● **SET TASK**
List every act or set of rules named in the editorial on stamp duty on gifted shares below.

Editorial 888
Stamp Duty on Gift of Shares
(04th March 2024)
“Gifting shares: a present that grows in value.”
SHORT SUMMARY:
The act of gifting shares is a thoughtful and
strategic financial gesture that can have lasting implications for both the
giver and the recipient. However, one aspect that often goes overlooked is the
potential impact of stamp duty on such transactions. In this article, we'll
delve into the nuances of stamp duty on the gift of shares, shedding light on
what individuals need to consider when navigating this financial terrain.
What is Stamp Duty?
Stamp duty is a tax imposed by governments on
various types of transactions, and its application can vary depending on the
jurisdiction. When it comes to the gift of shares, stamp duty may play a role,
and it is crucial for both parties involved to be aware of its implications.
Whether Universal Stamp Duty?
Whether the application of stamp duty on the gift of
shares is universal is a matter of debate. The answer to this question can be
found in the amendment provided below:
The Finance Act, 2019, had introduced certain
amendments in the Indian Stamp Act, 1899, to streamline the levy and collection
of stamp duty on securities transactions. The Ministry of Finance notified the
Indian Stamp (Collection of Stamp Duty through Stock Exchanges, Clearing
Corporations and Depositories) Rules, 2019, on 10 December 2019, to regulate
the centralised mechanism for the collection of stamp duty across the country.
These amendments have come into force with effect from 1 July 2020.
Universal Rate of Stamp Duty on Transfer of Shares:
w.e.f.
1st July 2020 the rate of stamp duty on transfer of shares is
universal throughout the country. The rate of stamp duty on Transfer of shares
is 0.015% of Market Value of the shares.
Therefore, one thing is clear the rate of stamp duty
on transfer of shares/ gift of shares are universal throughout the country.
IDENTIFICATION
OF STAMP DUTY ON GIFT OF SHARES:
a)
Procedure for
transfer of shares by way of Gift
i.
Preparation of Gift
Deed for transfer of Equity share or Preference Shares;
ii.

● **GIVEN INFORMATION**
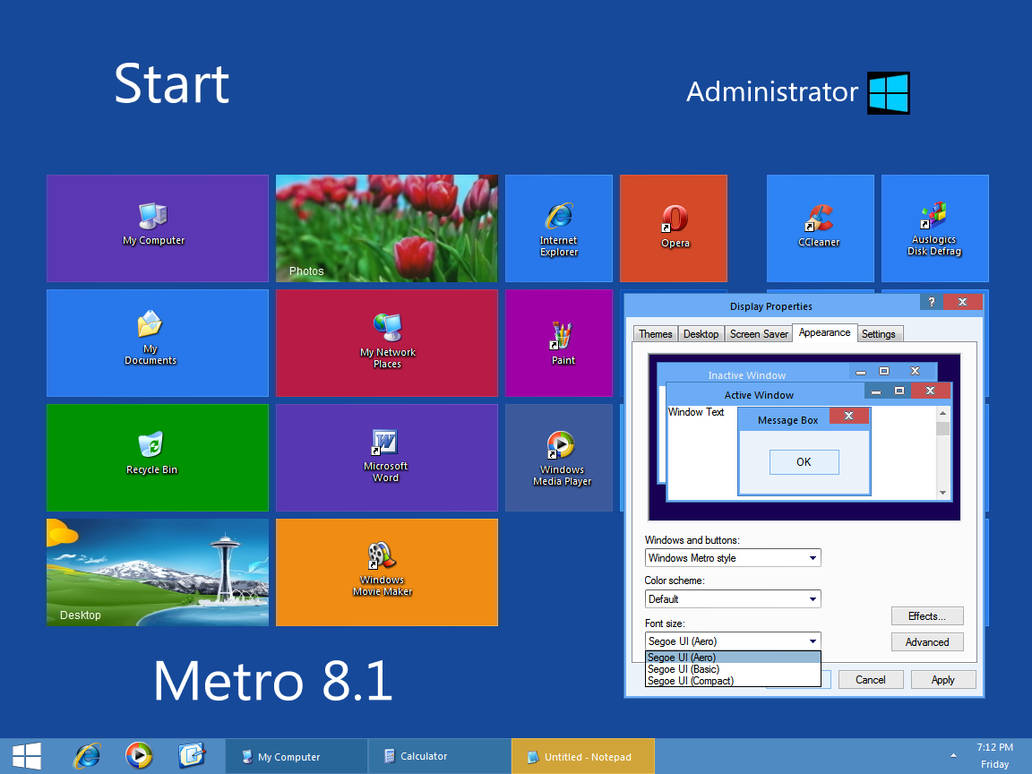The width and height of the screenshot is (1032, 774).
Task: Launch Windows Media Player tile
Action: (559, 457)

● **FULL ANSWER**
- The Finance Act, 2019
- The Indian Stamp Act, 1899
- The Indian Stamp (Collection of Stamp Duty through Stock Exchanges, Clearing Corporations and Depositories) Rules, 2019